What you should do: Beginning at the line that contains "Following His Calling (263, 299)", output each line exactly through the end of the records, and drop any pictures.

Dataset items
++++++++++

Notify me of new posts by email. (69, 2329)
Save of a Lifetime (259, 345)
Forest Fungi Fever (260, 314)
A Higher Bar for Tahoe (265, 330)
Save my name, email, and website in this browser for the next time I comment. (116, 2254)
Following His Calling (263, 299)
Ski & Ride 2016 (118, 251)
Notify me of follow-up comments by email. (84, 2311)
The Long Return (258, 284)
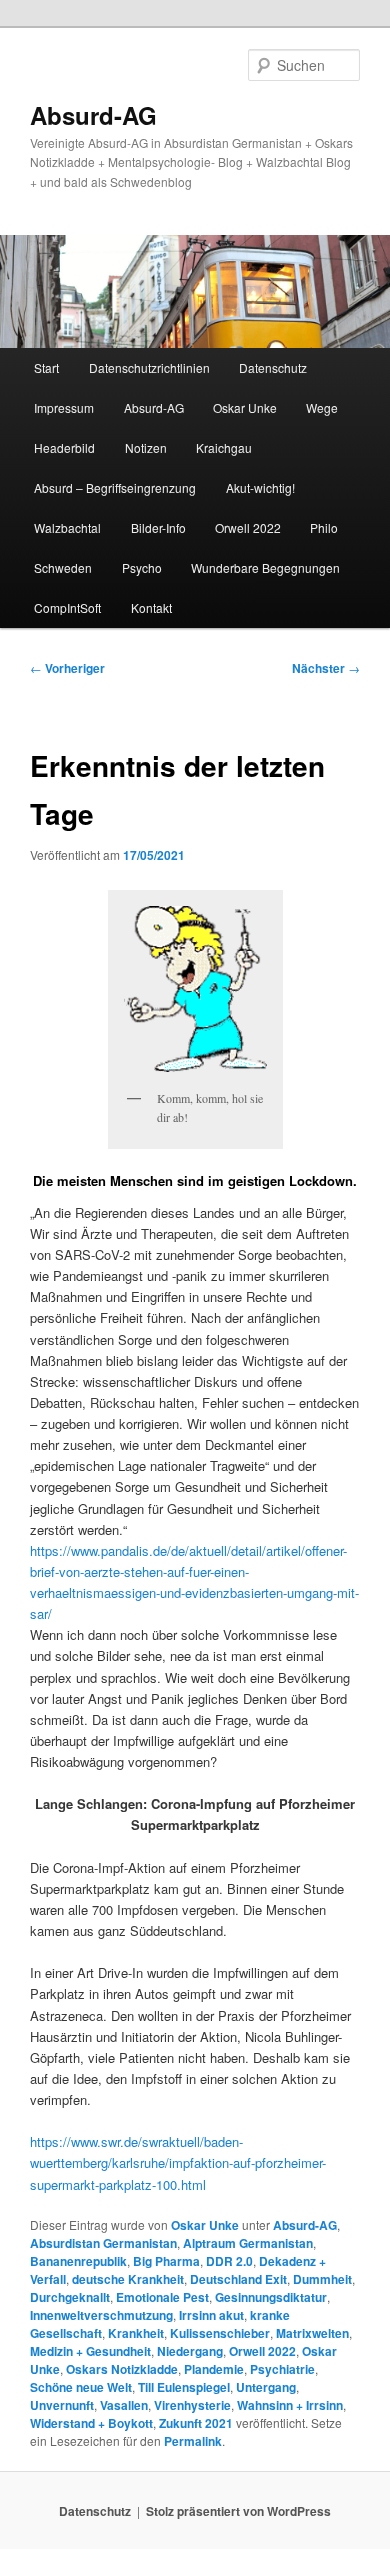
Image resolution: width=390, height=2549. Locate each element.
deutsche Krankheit (128, 2279)
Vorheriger (67, 668)
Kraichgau (224, 447)
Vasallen (124, 2405)
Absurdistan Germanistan (103, 2243)
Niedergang (190, 2351)
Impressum (64, 407)
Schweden (63, 567)
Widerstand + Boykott (91, 2423)
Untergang (266, 2387)
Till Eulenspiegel (184, 2387)
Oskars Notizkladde (122, 2369)
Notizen (146, 447)
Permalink (193, 2441)
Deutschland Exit (238, 2279)
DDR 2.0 (229, 2261)
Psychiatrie (282, 2369)
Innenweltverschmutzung (101, 2315)
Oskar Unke (245, 407)
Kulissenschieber (220, 2333)
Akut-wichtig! (260, 487)
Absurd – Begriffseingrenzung (115, 487)
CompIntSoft (67, 607)
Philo (324, 527)
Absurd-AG (93, 115)
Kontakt (151, 607)
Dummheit (322, 2279)
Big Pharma (166, 2261)
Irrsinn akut (211, 2315)
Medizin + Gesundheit (90, 2351)
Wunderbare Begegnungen (265, 567)
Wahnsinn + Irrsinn (290, 2405)
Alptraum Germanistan (248, 2243)
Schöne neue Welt (81, 2387)
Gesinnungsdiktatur (271, 2297)
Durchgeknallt (70, 2297)
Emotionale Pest (162, 2297)
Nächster (326, 668)
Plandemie (214, 2369)
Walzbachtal (67, 527)
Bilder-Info (158, 527)
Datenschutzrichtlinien (149, 367)
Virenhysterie (192, 2405)
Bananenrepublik (78, 2261)
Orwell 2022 (248, 527)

++++++++++

Answer to the problem:
Following His Calling (263, 299)
Ski & Ride 2016 (118, 251)
Notify me of follow-up comments by email. (84, 2311)
The Long Return (258, 284)
Image resolution: width=390, height=2549. Locate each element.
deutsche Krankheit (128, 2279)
Vorheriger (67, 668)
Kraichgau (224, 447)
Vasallen (124, 2405)
Absurdistan Germanistan (103, 2243)
Niedergang (190, 2351)
Impressum (64, 407)
Schweden (63, 567)
Widerstand + Boykott (91, 2423)
Untergang (266, 2387)
Till Eulenspiegel (184, 2387)
Oskars Notizkladde (122, 2369)
Notizen (146, 447)
Permalink (193, 2441)
Deutschland Exit (238, 2279)
DDR 2.0 (229, 2261)
Psychiatrie (282, 2369)
Innenweltverschmutzung (101, 2315)
Oskar Unke (245, 407)
Kulissenschieber (220, 2333)
Akut-wichtig! (260, 487)
Absurd – Begriffseingrenzung (115, 487)
CompIntSoft (67, 607)
Philo (324, 527)
Absurd-AG (93, 115)
Kontakt (151, 607)
Dummheit (322, 2279)
Big Pharma (166, 2261)
Irrsinn akut (211, 2315)
Medizin + Gesundheit (90, 2351)
Wunderbare Begegnungen (265, 567)
Wahnsinn + Irrsinn (290, 2405)
Alptraum Germanistan (248, 2243)
Schöne neue Welt (81, 2387)
Gesinnungsdiktatur (271, 2297)
Durchgeknallt (70, 2297)
Emotionale Pest (162, 2297)
Nächster (326, 668)
Plandemie (214, 2369)
Walzbachtal (67, 527)
Bilder-Info (158, 527)
Datenschutzrichtlinien (149, 367)
Virenhysterie (192, 2405)
Bananenrepublik (78, 2261)
Orwell 2022 (248, 527)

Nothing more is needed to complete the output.